### TASK BRIEF
Rewrite the dotdee email thread from "On Tue, May" to "interactive dpkg-conffile-changed prompts.", changing "dotdee" to "confdir" throughout.

### EXTRACT
[START]

On Tue, May 3, 2011 at 1:30 AM, Guillem Jover <guillem@debian.org> wrote:
> Hi!
> On Fri, 2011-04-29 at 11:03:39 -0500, Dustin Kirkland wrote:
>> Once integrated with dpkg, I'd like dotdee to be a utility that human
>> system administrators could run to manually turn a generic conffile
>> into a ".d" style configuration directory, such that they could append
>> their own changes to some numbered file in the dotdee directory, avoid
>> the interactive dpkg-conffile-changed prompts.
> This does not take into account admins dropping the file under the
> directory and then the package picking up the new file automatically,
> they have to generate it manually afterwards. You mention apache, and
> its framework (another good example is pam), but I don't think that
> much is usually needed, just having the application support .d config
> directories should be enough, and that usually implies less than around
> 50 lines of C. This also benefits upstream and all its downstreams,
> and people building directly from sources. Also this implies the
> configuration file cannot be directly edited, and if done so the
> changes will get lost on the next regeneration.
> As a counter example, a package that provides something similar to
> dotdee, there's exim4. And while I think the efforts by their
> maintainers to provide a more manageable way to configure it are
> worthwhile, it's also one of the reasons I always use the user managed
> single concatenated file. It's too annoying modifying a file and
> forgetting to run update-exim4.conf.

Postfix, too.  I am certainly familiar with this problem :-)

> At some point in the future I
> should just sit down and propose a patch for native .d support.

I've had that feeling, I know.  And I'm feeling that way about more
and more and more utilities.  I just don't think I, you, or any of us
is going to actually getting around to "fixing" every service to
support a .d style configuration structure.

[END]

### EXTRACTED ENTRIES
[START]

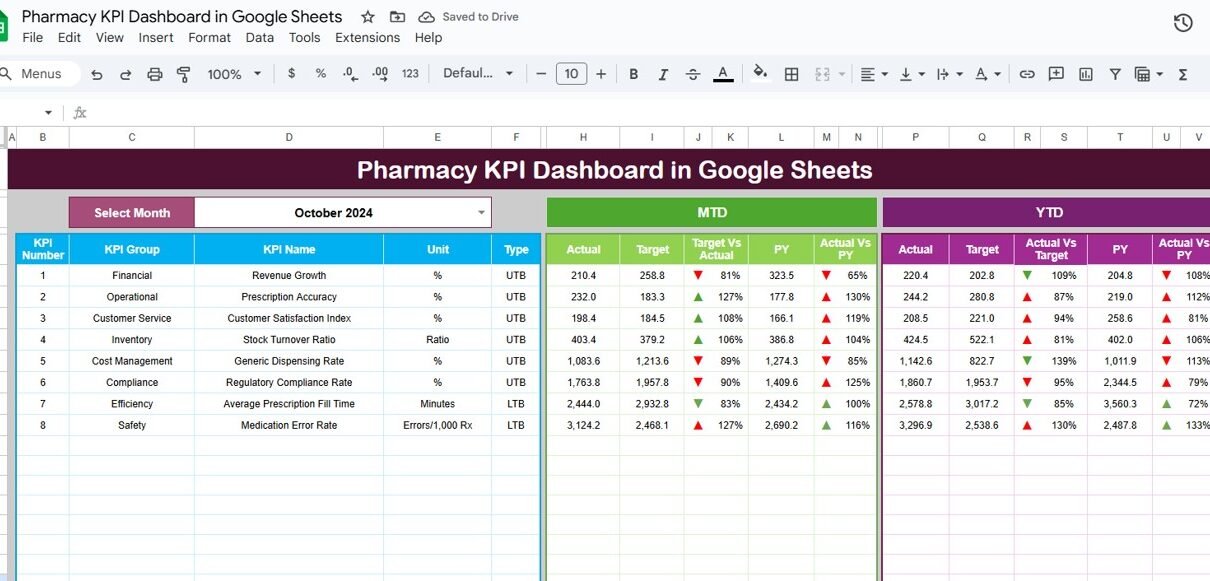Click the Fill color paint bucket
This screenshot has height=581, width=1210.
[760, 74]
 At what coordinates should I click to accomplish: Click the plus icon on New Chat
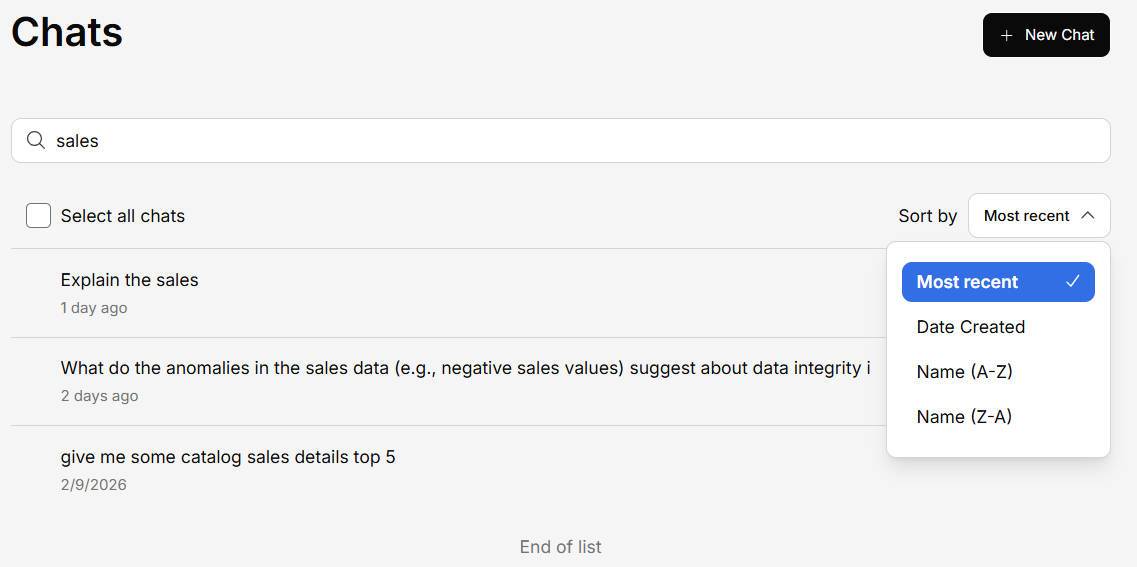coord(1007,35)

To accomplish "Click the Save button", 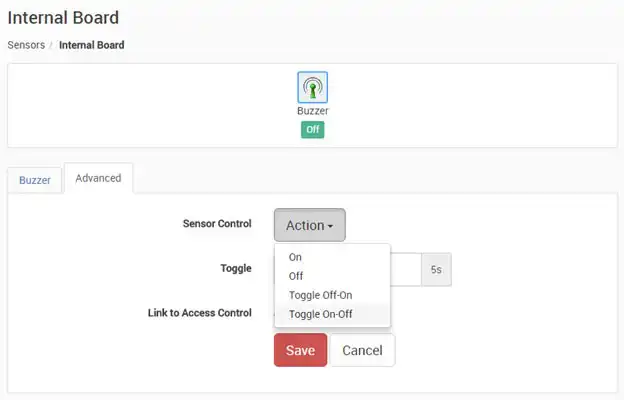I will tap(300, 350).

[END]

### IN RESPONSE
On Tue, May 3, 2011 at 1:30 AM, Guillem Jover <guillem@debian.org> wrote:
> Hi!
> On Fri, 2011-04-29 at 11:03:39 -0500, Dustin Kirkland wrote:
>> Once integrated with dpkg, I'd like confdir to be a utility that human
>> system administrators could run to manually turn a generic conffile
>> into a ".d" style configuration directory, such that they could append
>> their own changes to some numbered file in the confdir directory, avoid
>> the interactive dpkg-conffile-changed prompts.